8.1 What are CSV files?

To 2.6.4.2 (Editing Scrollable lists)
To 8.4.2 (Directing imported data to the correct fields)
To 8.4.3 (Importing data from plain text files)
To 9.1.2 (Merging the data from Powerbase)

CSV stands for "comma-separated values" and is the name given to files consisting of lines of data, each of which contains individual data items separated from each other by commas. Such files are widely used to mail-merge using a wordprocessor (see Ch 9) and also to transfer data from one application to another, e.g. from a database to a spreadsheet or from a RISC OS database to a PC database. We will refer to each line in a CSV file as a record and each item of data in such a line as a field since records and fields are the source and destination of such data when it is exported from or imported into a Powerbase database. The following should be noted:

  1. Fields which are non-numeric (e.g. plain text items such as names and addresses) are often enclosed in double quotes ("") whereas numeric data is not. This makes it possible for an application reading a CSV file to distinguish between numbers and strings (which might of course contain numerals) and also allows a comma to be used as a character within a string (such as often occurs in addresses) without being mistaken for a data separator.
  2. Null fields are usually included and can be located by looking for two commas with either nothing in between them or with only two double quotation marks between them, i.e. ,, or ,"",. Each record in such a file will always contain the same number of fields. Powerbase does, however, allow nulls to be omitted entirely when creating a file in which case the number of fields per record will vary.
  3. The way in which each record is terminated varies from one system to another. The last field in a record is followed not by a comma but by a line terminator. On RISC OS systems this is the same as in ordinary text files, the linefeed character (LF, ASCII value 10) and on PCs it is usually the carriage-return character (CR, ASCII value 13). You might, however, encounter CSV files in which both these characters are used, i.e. LF CR or CR LF. Powerbase allows any character or character-pair to be defined as the record terminator.
  4. Separators other than commas are sometimes used. The Tab character (ASCII value 9) is often used and such files are called TSV ("tab-separated values") files. Powerbase lets you define any character, or even a pair of characters, as the field separator. All such files created by Powerbase will be of type &dfe and display the CSV file icon although the default filenames offered do differ: "CSVfile" where the separator really is a comma, "TSVfile" where it's a TAB and "?SVfile" otherwise. In what follows we will, for convenience, refer to them all as "CSV files" whether or not the separator is a comma.
  5. Some applications which accept a CSV file as input expect the first line to contain the names of the fields which comprise the subsequent records, e.g. if each record consists of a name and a four-part address this header record might read: "NAME","STREET","TOWN","COUNTY","POSTCODE".
    A pair of radio buttons (only selectable when the Header button has been selected) enable you to choose between tags and descriptors in a header line, tags being the default. If you choose descriptors remember that a field doesn't necessarily have a descriptor. To avoid null strings in the header line Powerbase will substitute tags in such cases.
You can both export and import files with such a header but if importing a file from a non-Powerbase source you will need to substitute the correct field tags for the names. top of page

8.2 Setting the CSV options

To 8.4 (Using CSV files to import data)
To 14.2 (CSV options)

csvopt/png Choosing Options from the CSV files submenu displays the CSV options window (right) which lets you specify all the file characteristics described earlier. Pop-up menus give you a choice of field-separators and record-terminators with space to enter your own if you wish. The first three option buttons to the right of these menus cause an exported file to have, respectively, the following characteristics when the button is selected:

8.3 Exporting data as a CSV file

To 3.5 (Specifying which records to include)
To 8.4.3 (Importing data from plain text files)

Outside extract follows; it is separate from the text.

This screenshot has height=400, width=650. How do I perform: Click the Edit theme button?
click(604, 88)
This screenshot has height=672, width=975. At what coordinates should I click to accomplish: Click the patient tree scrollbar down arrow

Having set up your options as described above creating a CSV file is very like producing a report. First highlight the fields to be exported by clicking on each with ADJUST. Remember that the order in which the fields are highlighted is important. If a default field selection exists (i.e. a file in PrintRes called !Selection) it will be used to determine which fields are exported provided no alternative selection has been made.

csvexp/png

Next choose Export from the CSV files submenu (Ctrl X). The window which then appears is like a Save box but also features the Query panel. Type in a search formula to determine which records are exported. Finally, enter the name of the file and drag the file icon to a filer window. By default the file is saved in PrintJobs as usual, and you may simply click on the Export button or type Return. Experiment with saving CSV files with different settings of the CSV options and then loading the resulting files into Edit to examine them. If you select the Reverse button on the Query panel the CSV file will be created in reverse order.

The field-concatenation option (see 3.2.2) applies. This means that data which occupies separate fields in the Powerbase record need not do so in the exported CSV file. By holding down Shift when selecting the field with ADJUST, the comma (or other separator) which would normally follow is suppressed until you select a field without using Shift. A slightly problematic situation occurs when you concatenate a mixture of numeric and non-numeric fields with the In quotes option selected. In such a case Powerbase will enclose the whole concatenated group in quotes. e.g. NAME, Z, M and SYM from the Elements database would be exported, for actinium, as "ACTINIUM 89 227 Ac"

The Spacer (see 3.10.2) — in the above instance it is the default setting of one space — is used to separate the concatenated fields. To export only the displayed record hold down Shift when starting the CSV export.top of page

8.3.1 Scrollable lists and CSV files
To 8.4.3 (Importing into a scrollable list)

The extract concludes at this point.